Prompt
Set down the records below in full, exactly as they read.

BEGIN Data for review

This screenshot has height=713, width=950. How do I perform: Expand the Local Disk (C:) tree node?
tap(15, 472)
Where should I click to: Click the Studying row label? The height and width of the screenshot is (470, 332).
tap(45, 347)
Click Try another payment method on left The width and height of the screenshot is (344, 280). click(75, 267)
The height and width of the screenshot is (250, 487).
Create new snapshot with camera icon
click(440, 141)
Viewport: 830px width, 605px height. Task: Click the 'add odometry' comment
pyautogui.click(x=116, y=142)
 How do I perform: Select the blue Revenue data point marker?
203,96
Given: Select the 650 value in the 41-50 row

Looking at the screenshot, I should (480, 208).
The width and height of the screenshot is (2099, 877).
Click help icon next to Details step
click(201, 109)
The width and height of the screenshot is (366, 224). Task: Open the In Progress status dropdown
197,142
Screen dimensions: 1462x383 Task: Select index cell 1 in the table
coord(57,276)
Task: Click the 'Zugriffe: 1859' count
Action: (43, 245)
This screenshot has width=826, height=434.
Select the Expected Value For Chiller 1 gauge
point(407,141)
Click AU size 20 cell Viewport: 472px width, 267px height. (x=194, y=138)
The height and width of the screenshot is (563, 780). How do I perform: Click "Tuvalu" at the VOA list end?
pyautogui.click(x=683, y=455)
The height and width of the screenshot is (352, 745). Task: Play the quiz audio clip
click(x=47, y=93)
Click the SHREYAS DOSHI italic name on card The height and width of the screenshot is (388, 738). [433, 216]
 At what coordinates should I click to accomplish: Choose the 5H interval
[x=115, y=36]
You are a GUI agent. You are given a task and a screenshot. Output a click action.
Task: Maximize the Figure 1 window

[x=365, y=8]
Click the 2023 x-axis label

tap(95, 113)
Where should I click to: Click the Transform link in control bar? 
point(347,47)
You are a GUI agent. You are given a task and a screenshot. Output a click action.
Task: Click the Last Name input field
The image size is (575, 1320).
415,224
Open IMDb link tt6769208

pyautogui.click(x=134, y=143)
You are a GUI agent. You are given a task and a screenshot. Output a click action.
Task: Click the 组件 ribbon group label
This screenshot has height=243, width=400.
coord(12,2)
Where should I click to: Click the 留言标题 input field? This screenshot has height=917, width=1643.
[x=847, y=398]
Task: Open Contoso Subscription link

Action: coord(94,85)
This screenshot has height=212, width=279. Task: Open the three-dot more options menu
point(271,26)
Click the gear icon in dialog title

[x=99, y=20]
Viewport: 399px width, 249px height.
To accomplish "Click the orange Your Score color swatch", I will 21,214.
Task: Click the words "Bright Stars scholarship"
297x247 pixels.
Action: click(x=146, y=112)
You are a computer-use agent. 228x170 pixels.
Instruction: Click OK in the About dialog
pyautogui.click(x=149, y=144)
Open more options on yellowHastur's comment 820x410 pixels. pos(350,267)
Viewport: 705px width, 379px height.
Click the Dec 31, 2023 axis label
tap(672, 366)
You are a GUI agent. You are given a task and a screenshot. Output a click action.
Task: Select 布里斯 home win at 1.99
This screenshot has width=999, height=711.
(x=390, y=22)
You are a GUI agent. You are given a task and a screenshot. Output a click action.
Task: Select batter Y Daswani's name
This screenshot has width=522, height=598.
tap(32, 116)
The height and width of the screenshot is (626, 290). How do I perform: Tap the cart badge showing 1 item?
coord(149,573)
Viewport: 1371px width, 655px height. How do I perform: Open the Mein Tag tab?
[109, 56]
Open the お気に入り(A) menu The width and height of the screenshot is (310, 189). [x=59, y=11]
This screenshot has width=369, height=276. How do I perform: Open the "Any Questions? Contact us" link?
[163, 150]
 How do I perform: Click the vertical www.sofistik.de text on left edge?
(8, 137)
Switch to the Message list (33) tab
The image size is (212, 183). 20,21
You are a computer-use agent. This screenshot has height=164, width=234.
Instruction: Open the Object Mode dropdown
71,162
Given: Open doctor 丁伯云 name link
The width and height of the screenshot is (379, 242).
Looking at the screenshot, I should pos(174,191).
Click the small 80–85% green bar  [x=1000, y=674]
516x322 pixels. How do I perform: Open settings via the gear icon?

END Data for review

Result for this exercise
This screenshot has height=713, width=950. How do I perform: Expand the Local Disk (C:) tree node?
tap(15, 472)
Where should I click to: Click the Studying row label? The height and width of the screenshot is (470, 332).
tap(45, 347)
Click Try another payment method on left The width and height of the screenshot is (344, 280). click(75, 267)
The height and width of the screenshot is (250, 487).
Create new snapshot with camera icon
click(440, 141)
Viewport: 830px width, 605px height. Task: Click the 'add odometry' comment
pyautogui.click(x=116, y=142)
 How do I perform: Select the blue Revenue data point marker?
203,96
Given: Select the 650 value in the 41-50 row

Looking at the screenshot, I should (480, 208).
The width and height of the screenshot is (2099, 877).
Click help icon next to Details step
click(201, 109)
The width and height of the screenshot is (366, 224). Task: Open the In Progress status dropdown
197,142
Screen dimensions: 1462x383 Task: Select index cell 1 in the table
coord(57,276)
Task: Click the 'Zugriffe: 1859' count
Action: (43, 245)
This screenshot has width=826, height=434.
Select the Expected Value For Chiller 1 gauge
point(407,141)
Click AU size 20 cell Viewport: 472px width, 267px height. (x=194, y=138)
The height and width of the screenshot is (563, 780). How do I perform: Click "Tuvalu" at the VOA list end?
pyautogui.click(x=683, y=455)
The height and width of the screenshot is (352, 745). Task: Play the quiz audio clip
click(x=47, y=93)
Click the SHREYAS DOSHI italic name on card The height and width of the screenshot is (388, 738). [433, 216]
 At what coordinates should I click to accomplish: Choose the 5H interval
[x=115, y=36]
You are a GUI agent. You are given a task and a screenshot. Output a click action.
Task: Maximize the Figure 1 window

[x=365, y=8]
Click the 2023 x-axis label

tap(95, 113)
Where should I click to: Click the Transform link in control bar? 
point(347,47)
You are a GUI agent. You are given a task and a screenshot. Output a click action.
Task: Click the Last Name input field
The image size is (575, 1320).
415,224
Open IMDb link tt6769208

pyautogui.click(x=134, y=143)
You are a GUI agent. You are given a task and a screenshot. Output a click action.
Task: Click the 组件 ribbon group label
This screenshot has height=243, width=400.
coord(12,2)
Where should I click to: Click the 留言标题 input field? This screenshot has height=917, width=1643.
[x=847, y=398]
Task: Open Contoso Subscription link

Action: coord(94,85)
This screenshot has height=212, width=279. Task: Open the three-dot more options menu
point(271,26)
Click the gear icon in dialog title

[x=99, y=20]
Viewport: 399px width, 249px height.
To accomplish "Click the orange Your Score color swatch", I will 21,214.
Task: Click the words "Bright Stars scholarship"
297x247 pixels.
Action: click(x=146, y=112)
You are a computer-use agent. 228x170 pixels.
Instruction: Click OK in the About dialog
pyautogui.click(x=149, y=144)
Open more options on yellowHastur's comment 820x410 pixels. pos(350,267)
Viewport: 705px width, 379px height.
Click the Dec 31, 2023 axis label
tap(672, 366)
You are a GUI agent. You are given a task and a screenshot. Output a click action.
Task: Select 布里斯 home win at 1.99
This screenshot has width=999, height=711.
(x=390, y=22)
You are a GUI agent. You are given a task and a screenshot. Output a click action.
Task: Select batter Y Daswani's name
This screenshot has width=522, height=598.
tap(32, 116)
The height and width of the screenshot is (626, 290). How do I perform: Tap the cart badge showing 1 item?
coord(149,573)
Viewport: 1371px width, 655px height. How do I perform: Open the Mein Tag tab?
[109, 56]
Open the お気に入り(A) menu The width and height of the screenshot is (310, 189). [x=59, y=11]
This screenshot has width=369, height=276. How do I perform: Open the "Any Questions? Contact us" link?
[163, 150]
 How do I perform: Click the vertical www.sofistik.de text on left edge?
(8, 137)
Switch to the Message list (33) tab
The image size is (212, 183). 20,21
You are a computer-use agent. This screenshot has height=164, width=234.
Instruction: Open the Object Mode dropdown
71,162
Given: Open doctor 丁伯云 name link
The width and height of the screenshot is (379, 242).
Looking at the screenshot, I should pos(174,191).
Click the small 80–85% green bar  [x=1000, y=674]
516x322 pixels. How do I perform: Open settings via the gear icon?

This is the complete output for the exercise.